Almost imperceptibly, the boats began to rock. Water slapped against the hulls, the marsh grass shifted and sighed. Emma knew they had gotten to the chorus—Alive alive oh-ho, alive alive oh-ho, crying cockles and mussels, alive alive oh-ho . . . —when the rhythm picked up slightly. She smiled. This, she knew, Roland would approve of. It had been his invention: Silent Singing. Sometimes he was sweet like that, in a way that could still make her swoon. He surprised her regularly, with little gifts: a rose “borrowed” from Mrs. Parson’s garden, or two sticks he’d whittled—when he was supposed to be gutting fish—for putting up her hair. This was the Roland she could not resist, the slyly rebellious man who long ago had come from a job painting boat bottoms at Niles Beach and told her how, on his lunch break
, he had discovered a hidden field of pear trees.
“Mum?”
A third boat had materialized. It had simply slipped in beside them, holding two men. They might have been unicorns at first, the vision was so surreal, until Emma fully registered the guns raised at their ears. She swatted the children’s heads down, felt her body depart itself, try to float.

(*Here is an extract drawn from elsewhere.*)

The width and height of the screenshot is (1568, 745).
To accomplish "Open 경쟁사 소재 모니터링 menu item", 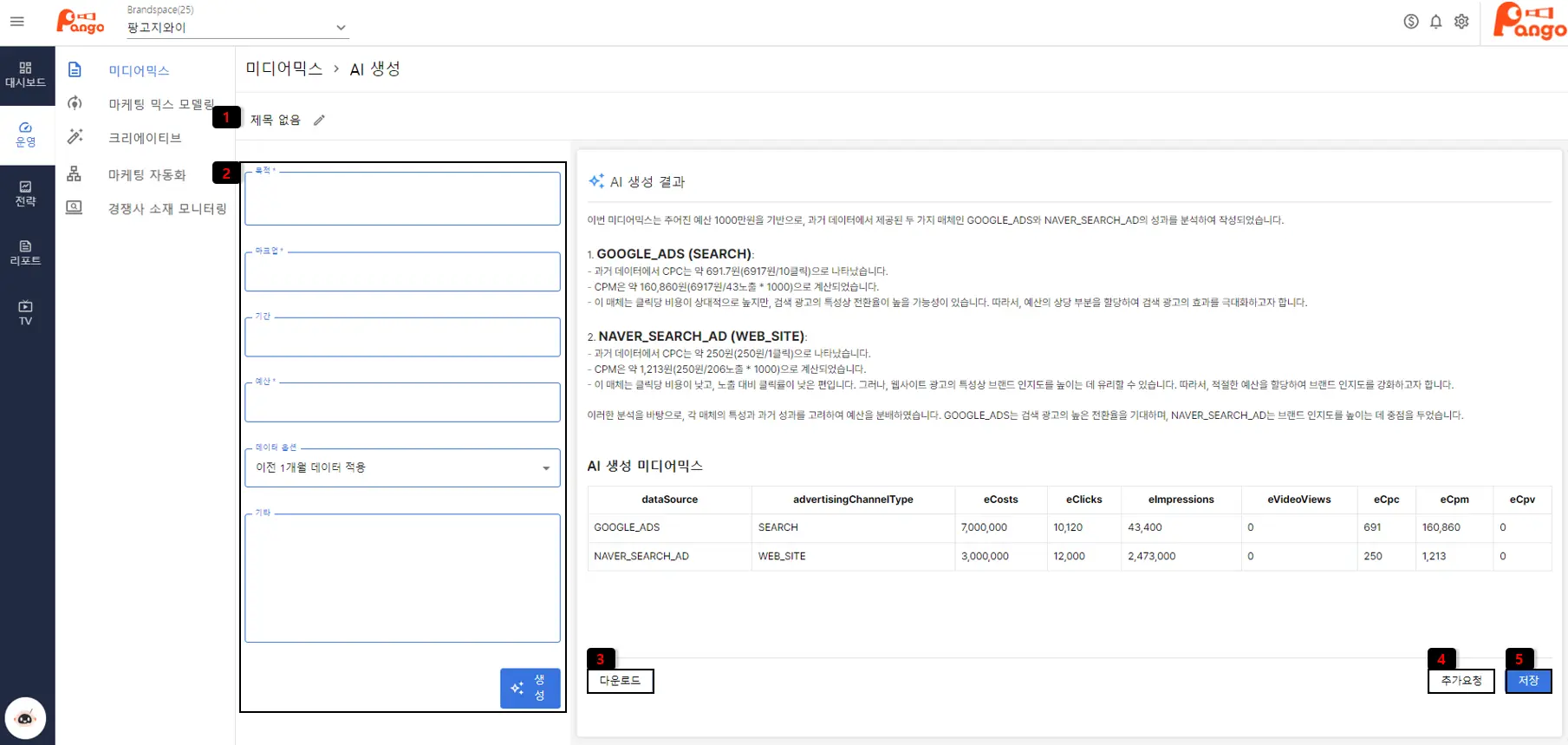I will coord(166,208).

“Federal agents, ma’am. Prohibition Bureau.”
“Mummy!” cried Joshua behind her, his voice muffled in her dress.
“Please. It’s just me and my children. Will you put down the guns?”
The larger man, his jowls softening, returned his gun to its holster, but his companion, bouncing a skinny leg, only dropped his hand slightly.

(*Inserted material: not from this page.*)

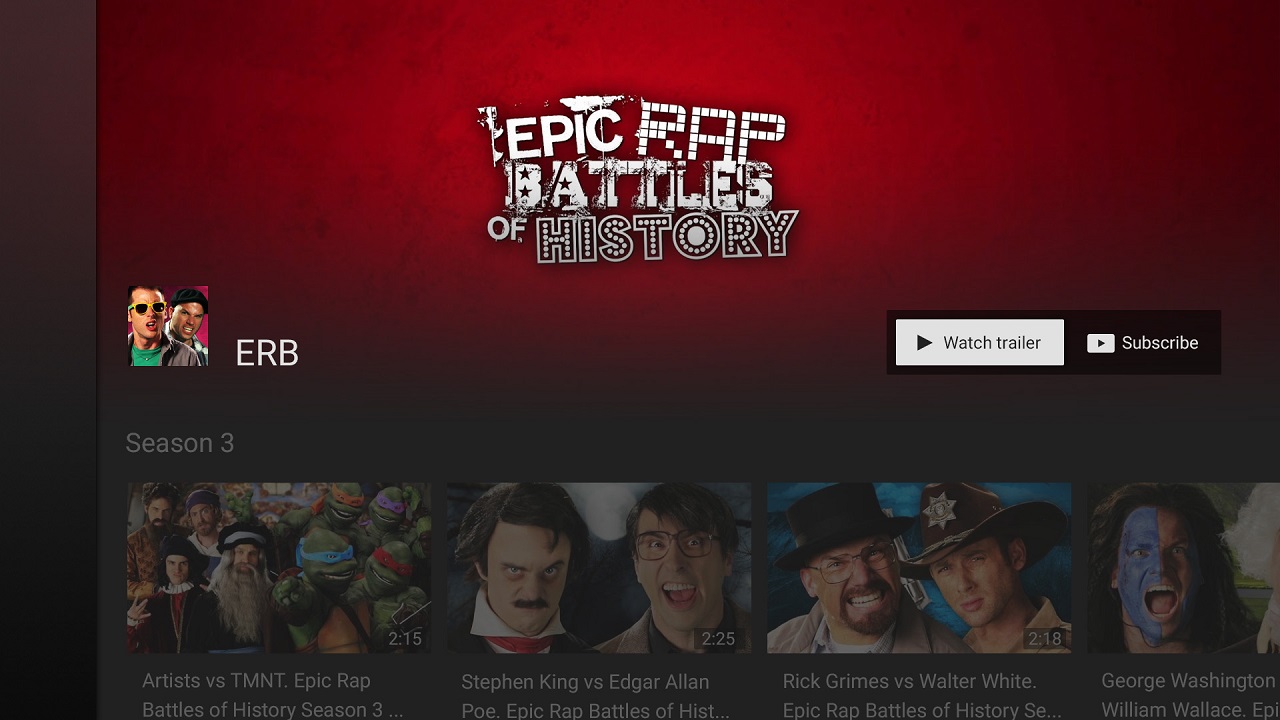Click the play triangle icon in Watch trailer
This screenshot has width=1280, height=720.
pyautogui.click(x=924, y=343)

“What’s this?” he said, standing to peer into their boats.
“It’s nothing,” Emma said.
The larger man, in front, grabbed the gunwale of Emma’s boat and pulled her and the children in, as if reeling in fish. He leaned over to look, his shaggy head nearly brushing Lucy Pear, whose face twisted as if waiting to be hit—a fear Emma had not seen in her before. The man didn’t notice. “It really is,” he said as he peered into the boat. He looked quizzically at Emma. “What are you doing out here?”
She shrugged. “A tradition. The moon. We live just up the creek. We didn’t expect a fog.”

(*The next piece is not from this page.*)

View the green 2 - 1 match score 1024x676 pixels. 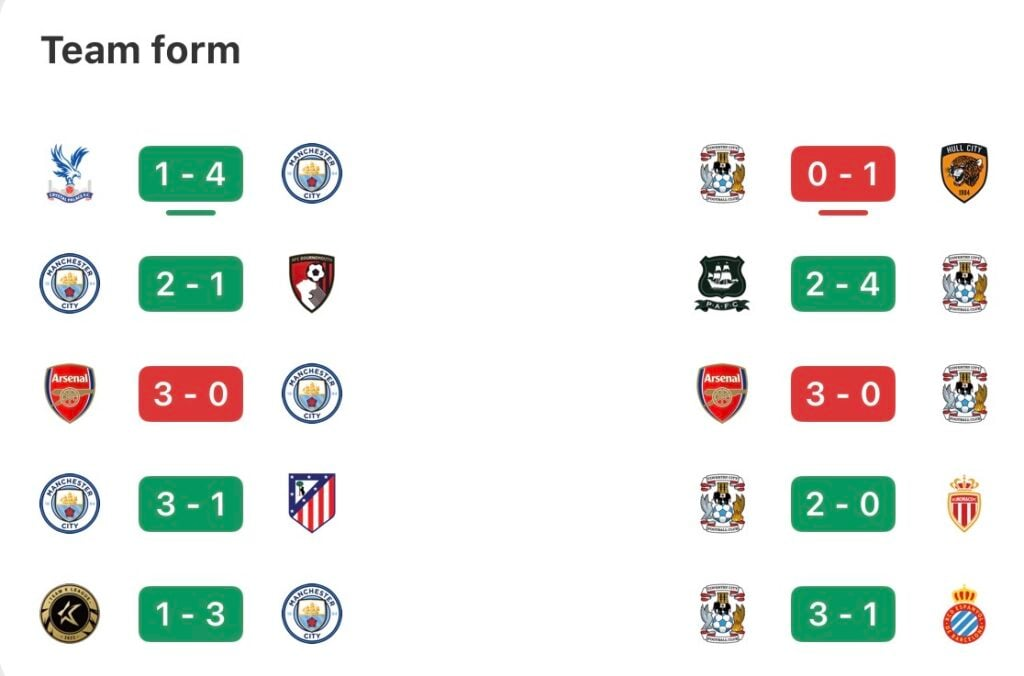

“A tradition,” sneered the thin man. “That’s what they all say. What about the moon? It’s not full, it’s not new. It’s nothing.”
“There’s nothing in the boats, Finny,” said the large man. “What’s your name, ma’am?”
“O’Hara. Maryann O’Hara,” Emma said. When even Joshua didn’t protest, she was relieved and disheartened. He was either so scared of the men, or so cognizant of the family’s guilt, or both, that he knew before he should have to keep his mouth shut.
“You want a ride?” asked the thin man, his gun bouncing on his thigh. “Back home? We got power.” He jerked his head at an outboard motor strapped to the stern, which appeared to Emma like a large, ornate eggbeater.